Most nuclear plants in the country have been uprated to some extent and a total of eight have been uprated 17 percent or higher including three that have been uprated 20 percent. With all of the industry experience in uprating plants, there is no question that uprates can be done successfully. Vermont Yankee’s outstanding 30-year performance in safety, reliability and total generation make it one of the leaders among commercial U.S. nuclear generators, and a perfectly appropriate candidate for uprate.

In his recent op-ed (“Assessment of Yankee,” published in the June 15 edition of the Sunday Rutland Herald and The Times Argus), Karl Novak of the anti-nuclear New England Coalition called for an outside assessment of the uprate. It is an obvious obstructionist tactic. Both the Public Service Board and the Department of Public Service have stated in previous proceedings that such an assessment is of little use to state regulators. Vermont Yankee’s design and material condition has been subject to many thousands of hours of inspection. A major recent effort in the area of design was a three-year, 20 million dollar effort called design basis documentation that reviewed all design changes to every safety system in the plant to ensure all design assumptions and calculations remained valid.

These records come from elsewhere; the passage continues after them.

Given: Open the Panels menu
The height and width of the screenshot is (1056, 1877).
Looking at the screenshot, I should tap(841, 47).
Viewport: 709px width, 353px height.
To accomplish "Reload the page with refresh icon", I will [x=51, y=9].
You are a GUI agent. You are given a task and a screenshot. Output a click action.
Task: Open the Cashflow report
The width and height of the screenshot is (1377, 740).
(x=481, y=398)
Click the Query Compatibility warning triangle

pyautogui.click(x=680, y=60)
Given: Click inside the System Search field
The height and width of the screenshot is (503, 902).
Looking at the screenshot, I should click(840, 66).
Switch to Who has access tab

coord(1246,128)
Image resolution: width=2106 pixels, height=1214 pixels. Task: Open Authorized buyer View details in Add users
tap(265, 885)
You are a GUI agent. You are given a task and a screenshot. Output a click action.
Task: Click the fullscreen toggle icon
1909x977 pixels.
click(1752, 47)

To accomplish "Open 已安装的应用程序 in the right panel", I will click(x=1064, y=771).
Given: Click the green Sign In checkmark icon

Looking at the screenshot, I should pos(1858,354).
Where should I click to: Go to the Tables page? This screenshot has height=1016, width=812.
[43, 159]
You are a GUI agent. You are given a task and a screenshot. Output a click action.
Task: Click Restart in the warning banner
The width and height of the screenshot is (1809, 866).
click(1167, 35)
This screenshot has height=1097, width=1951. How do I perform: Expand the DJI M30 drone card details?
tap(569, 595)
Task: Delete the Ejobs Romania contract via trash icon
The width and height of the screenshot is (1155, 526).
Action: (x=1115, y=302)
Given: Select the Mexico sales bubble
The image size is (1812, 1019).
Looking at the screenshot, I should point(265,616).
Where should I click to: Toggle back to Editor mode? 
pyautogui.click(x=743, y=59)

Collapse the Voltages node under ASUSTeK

The NRC is very experienced at reviewing plants for an uprate. Their vetting process for the uprate, will be a stem-to-stern review and will take about a year. As a further assurance, their work will be reviewed by the NRC’s Advisory Committee on Reactor Safeguards, an independent board that advises the NRC. In short, I think reasonable people would agree that there is a sufficient technical review process in place.

Entergy, as the new owner of Vermont Yankee, will pay 100 percent of the uprate cost. None of those costs will be passed on to Vermont rate payers. Entergy has proposed this uprate based on a fundamental business decision that the quality of the plant and its staff makes the additional investment very much worthwhile.

The 110 additional megawatts of clean, locally produced electricity is just what this region will need to power itself into the 21st century.